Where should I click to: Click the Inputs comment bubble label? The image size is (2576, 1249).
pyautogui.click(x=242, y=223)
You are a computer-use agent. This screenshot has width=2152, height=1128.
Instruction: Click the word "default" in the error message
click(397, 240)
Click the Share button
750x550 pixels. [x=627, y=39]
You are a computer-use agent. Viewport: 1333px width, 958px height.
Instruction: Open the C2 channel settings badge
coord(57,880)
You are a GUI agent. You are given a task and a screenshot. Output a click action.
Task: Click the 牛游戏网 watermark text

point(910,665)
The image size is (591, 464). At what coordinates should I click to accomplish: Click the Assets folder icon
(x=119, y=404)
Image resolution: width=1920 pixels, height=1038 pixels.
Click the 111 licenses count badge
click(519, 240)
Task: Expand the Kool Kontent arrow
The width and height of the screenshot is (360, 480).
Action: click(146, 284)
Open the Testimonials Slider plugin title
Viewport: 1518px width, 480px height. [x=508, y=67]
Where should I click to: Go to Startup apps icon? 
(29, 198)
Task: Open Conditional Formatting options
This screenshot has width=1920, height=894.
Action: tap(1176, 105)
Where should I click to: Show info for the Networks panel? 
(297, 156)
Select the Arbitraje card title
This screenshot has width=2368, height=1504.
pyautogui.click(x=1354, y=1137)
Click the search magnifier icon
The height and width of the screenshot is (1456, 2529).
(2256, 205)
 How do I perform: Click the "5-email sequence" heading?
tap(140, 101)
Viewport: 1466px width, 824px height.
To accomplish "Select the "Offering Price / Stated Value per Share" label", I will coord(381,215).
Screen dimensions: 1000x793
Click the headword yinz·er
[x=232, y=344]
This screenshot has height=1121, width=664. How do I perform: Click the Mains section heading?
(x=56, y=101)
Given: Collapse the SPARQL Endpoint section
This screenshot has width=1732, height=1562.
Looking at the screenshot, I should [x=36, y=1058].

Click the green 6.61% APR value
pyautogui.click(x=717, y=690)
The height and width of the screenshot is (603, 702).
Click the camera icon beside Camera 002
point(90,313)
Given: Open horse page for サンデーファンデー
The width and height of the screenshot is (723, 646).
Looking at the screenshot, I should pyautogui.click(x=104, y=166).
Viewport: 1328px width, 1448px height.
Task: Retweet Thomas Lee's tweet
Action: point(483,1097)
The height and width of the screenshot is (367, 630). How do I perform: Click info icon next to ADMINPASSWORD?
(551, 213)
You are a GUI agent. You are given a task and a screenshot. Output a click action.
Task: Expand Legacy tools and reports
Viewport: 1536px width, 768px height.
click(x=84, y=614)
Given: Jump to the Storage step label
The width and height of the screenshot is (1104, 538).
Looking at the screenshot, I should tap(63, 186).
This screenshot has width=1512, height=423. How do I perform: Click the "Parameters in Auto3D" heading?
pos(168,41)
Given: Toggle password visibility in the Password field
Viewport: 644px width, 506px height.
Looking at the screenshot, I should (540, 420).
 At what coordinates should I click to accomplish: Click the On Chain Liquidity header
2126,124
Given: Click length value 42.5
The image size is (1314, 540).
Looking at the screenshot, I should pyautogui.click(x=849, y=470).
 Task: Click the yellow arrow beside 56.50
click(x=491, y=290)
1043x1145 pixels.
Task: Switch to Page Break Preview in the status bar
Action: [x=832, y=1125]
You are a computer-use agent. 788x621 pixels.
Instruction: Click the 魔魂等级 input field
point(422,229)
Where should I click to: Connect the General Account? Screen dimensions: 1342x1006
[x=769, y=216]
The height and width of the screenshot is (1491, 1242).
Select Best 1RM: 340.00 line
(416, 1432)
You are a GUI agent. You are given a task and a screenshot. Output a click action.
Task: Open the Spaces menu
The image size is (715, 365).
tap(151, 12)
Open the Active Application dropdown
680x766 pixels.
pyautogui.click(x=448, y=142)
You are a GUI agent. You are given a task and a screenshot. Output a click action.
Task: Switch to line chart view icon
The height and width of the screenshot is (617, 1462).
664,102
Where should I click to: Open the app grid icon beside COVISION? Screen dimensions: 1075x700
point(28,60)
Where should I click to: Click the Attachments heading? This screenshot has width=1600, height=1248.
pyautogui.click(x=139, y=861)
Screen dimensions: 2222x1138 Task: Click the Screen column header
......
» **WHAT THE EXERCISE ASKS**
Rewrite the listing above so that every "GUI agent" becomes "interface agent", leaving all other text unchanged.

» **CORRECT RESULT**
Where should I click to: Click the Inputs comment bubble label? The image size is (2576, 1249).
pyautogui.click(x=242, y=223)
You are a computer-use agent. This screenshot has width=2152, height=1128.
Instruction: Click the word "default" in the error message
click(397, 240)
Click the Share button
750x550 pixels. [x=627, y=39]
You are a computer-use agent. Viewport: 1333px width, 958px height.
Instruction: Open the C2 channel settings badge
coord(57,880)
You are a interface agent. You are given a task and a screenshot. Output a click action.
Task: Click the 牛游戏网 watermark text

point(910,665)
The image size is (591, 464). At what coordinates should I click to accomplish: Click the Assets folder icon
(x=119, y=404)
Image resolution: width=1920 pixels, height=1038 pixels.
Click the 111 licenses count badge
click(519, 240)
Task: Expand the Kool Kontent arrow
The width and height of the screenshot is (360, 480).
Action: click(146, 284)
Open the Testimonials Slider plugin title
Viewport: 1518px width, 480px height. [x=508, y=67]
Where should I click to: Go to Startup apps icon? 
(29, 198)
Task: Open Conditional Formatting options
This screenshot has width=1920, height=894.
Action: tap(1176, 105)
Where should I click to: Show info for the Networks panel? 
(297, 156)
Select the Arbitraje card title
This screenshot has width=2368, height=1504.
pyautogui.click(x=1354, y=1137)
Click the search magnifier icon
The height and width of the screenshot is (1456, 2529).
(2256, 205)
 How do I perform: Click the "5-email sequence" heading?
tap(140, 101)
Viewport: 1466px width, 824px height.
To accomplish "Select the "Offering Price / Stated Value per Share" label", I will coord(381,215).
Screen dimensions: 1000x793
Click the headword yinz·er
[x=232, y=344]
This screenshot has height=1121, width=664. How do I perform: Click the Mains section heading?
(x=56, y=101)
Given: Collapse the SPARQL Endpoint section
This screenshot has width=1732, height=1562.
Looking at the screenshot, I should [x=36, y=1058].

Click the green 6.61% APR value
pyautogui.click(x=717, y=690)
The height and width of the screenshot is (603, 702).
Click the camera icon beside Camera 002
point(90,313)
Given: Open horse page for サンデーファンデー
The width and height of the screenshot is (723, 646).
Looking at the screenshot, I should pyautogui.click(x=104, y=166).
Viewport: 1328px width, 1448px height.
Task: Retweet Thomas Lee's tweet
Action: point(483,1097)
The height and width of the screenshot is (367, 630). How do I perform: Click info icon next to ADMINPASSWORD?
(551, 213)
You are a interface agent. You are given a task and a screenshot. Output a click action.
Task: Expand Legacy tools and reports
Viewport: 1536px width, 768px height.
click(x=84, y=614)
Given: Jump to the Storage step label
The width and height of the screenshot is (1104, 538).
Looking at the screenshot, I should tap(63, 186).
This screenshot has width=1512, height=423. How do I perform: Click the "Parameters in Auto3D" heading?
pos(168,41)
Given: Toggle password visibility in the Password field
Viewport: 644px width, 506px height.
Looking at the screenshot, I should (540, 420).
 At what coordinates should I click to accomplish: Click the On Chain Liquidity header
2126,124
Given: Click length value 42.5
The image size is (1314, 540).
Looking at the screenshot, I should pyautogui.click(x=849, y=470).
 Task: Click the yellow arrow beside 56.50
click(x=491, y=290)
1043x1145 pixels.
Task: Switch to Page Break Preview in the status bar
Action: [x=832, y=1125]
You are a computer-use agent. 788x621 pixels.
Instruction: Click the 魔魂等级 input field
point(422,229)
Where should I click to: Connect the General Account? Screen dimensions: 1342x1006
[x=769, y=216]
The height and width of the screenshot is (1491, 1242).
Select Best 1RM: 340.00 line
(416, 1432)
You are a interface agent. You are given a task and a screenshot. Output a click action.
Task: Open the Spaces menu
The image size is (715, 365).
tap(151, 12)
Open the Active Application dropdown
680x766 pixels.
pyautogui.click(x=448, y=142)
You are a interface agent. You are given a task and a screenshot. Output a click action.
Task: Switch to line chart view icon
The height and width of the screenshot is (617, 1462).
664,102
Where should I click to: Open the app grid icon beside COVISION? Screen dimensions: 1075x700
point(28,60)
Where should I click to: Click the Attachments heading? This screenshot has width=1600, height=1248.
pyautogui.click(x=139, y=861)
Screen dimensions: 2222x1138 Task: Click the Screen column header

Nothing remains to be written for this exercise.